Randy Maluchnik spent his decades in local government fighting for the little guy.

Though the 65-year-old Chaska resident's tenure as a Carver County commissioner — a seat he lost in November — is remembered for policy wins including securing funds to expand U.S. Highway 212, it is also marked by his nonconformity, both as a Democrat in a conservative county and an elected official with a habit of extending a hand to those others overlooked.

"Randy very heavily backed me when others didn't," said Noah McCourt, a 26-year-old Black man with autism and other mental health issues who has run for office and filed accessibility lawsuits in Carver County as a disability-rights activist.

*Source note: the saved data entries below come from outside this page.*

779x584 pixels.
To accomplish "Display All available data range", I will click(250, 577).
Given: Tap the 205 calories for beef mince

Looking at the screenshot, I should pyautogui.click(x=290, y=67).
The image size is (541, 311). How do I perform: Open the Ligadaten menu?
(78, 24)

For Maluchnik, the reasoning is simple: "I learned in the military we do not leave people behind," he said.

Maluchnik grew up in Johns­town, Pa., a city he remembers as racist and intolerant — including toward his family, who were of Polish descent. His mother was addicted to prescription drugs and suffered from depression — experiences that helped shape his awareness of prejudice and support for people with mental illness, he said.

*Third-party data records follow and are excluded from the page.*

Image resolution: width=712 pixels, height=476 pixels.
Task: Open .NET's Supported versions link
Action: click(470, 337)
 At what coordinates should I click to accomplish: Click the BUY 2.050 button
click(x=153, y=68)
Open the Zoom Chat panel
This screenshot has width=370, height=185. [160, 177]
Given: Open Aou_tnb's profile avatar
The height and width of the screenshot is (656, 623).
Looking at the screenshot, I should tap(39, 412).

After moving to Wyoming, where he said he was inspired by the ways residents supported the elderly, Maluchnik joined the National Guard, which helped pay his way through college and graduate school. But after eight years of recruiting duty, he became burned out, he said. He had developed orthopedic problems and was diagnosed with bipolar disorder.

Maluchnik left the military as a disabled veteran and went on to work for U.S. Rep. David Minge, a Democrat, and then the Department of Veterans Affairs. He served on the Chaska City Council as well as the Carver County Planning Commission and Parks Commission before being elected to the board of commissioners in 2006.

"I have my disagreements with Randy," said Chaska Mayor Mark Windschitl, noting Maluchnik's support for McCourt despite his filing lawsuits against the county. "His views and values were maybe less conservative, put it that way."

But the mayor, whose son-in-law defeated Maluchnik in the November election, also acknowledged the former commissioner's work on transportation and on behalf of veterans and social services — achievements that former colleagues noted, too.

"He just worked very, very hard, especially for veterans and transportation," said former Commissioner James Ische, who retired from the Carver County board last year. "He put more time in than anyone" to secure county, state and federal funds to expand U.S. Highway 212, shrinking residents' commutes, Ische said.

Maluchnik brought a 30,000-foot view to his work on the board, colleagues said, developing relationships with U.S. senators and other officials in Washington, D.C., and considering the local implications of statewide policies.

"I've got a lot of respect for the man," said Ramsey County Commissioner Victoria Reinhardt. "He understands that what happens in Ramsey County matters to Carver County — and what happens in Clay County matters to Carver County."

Ultimately, though, voters opted for a new direction. Matt Udermann, a 41-year-old Chaska resident with experience on the Carver County Library and Chaska Parks and Recreation boards, won Maluchnik's seat by nearly 13 percentage points in the November election.

"Randy spent a lot of time in St. Paul and in D.C." when he should have been focused on Carver County, Udermann said. "It's not a good use of his time or taxpayers' dollars."

Udermann noted that some of Maluchnik's campaign contributions came from sources outside the county and included donations from unions, which Udermann said his own campaign did not accept.

Two months after his defeat, Maluchnik describes himself as "proudly retired." He and his wife, Suzette, had planned to travel — but then the pandemic put life on hold.

"I'm going to do a little consulting," Maluchnik said. "I might do some ridiculously simple job until this is over."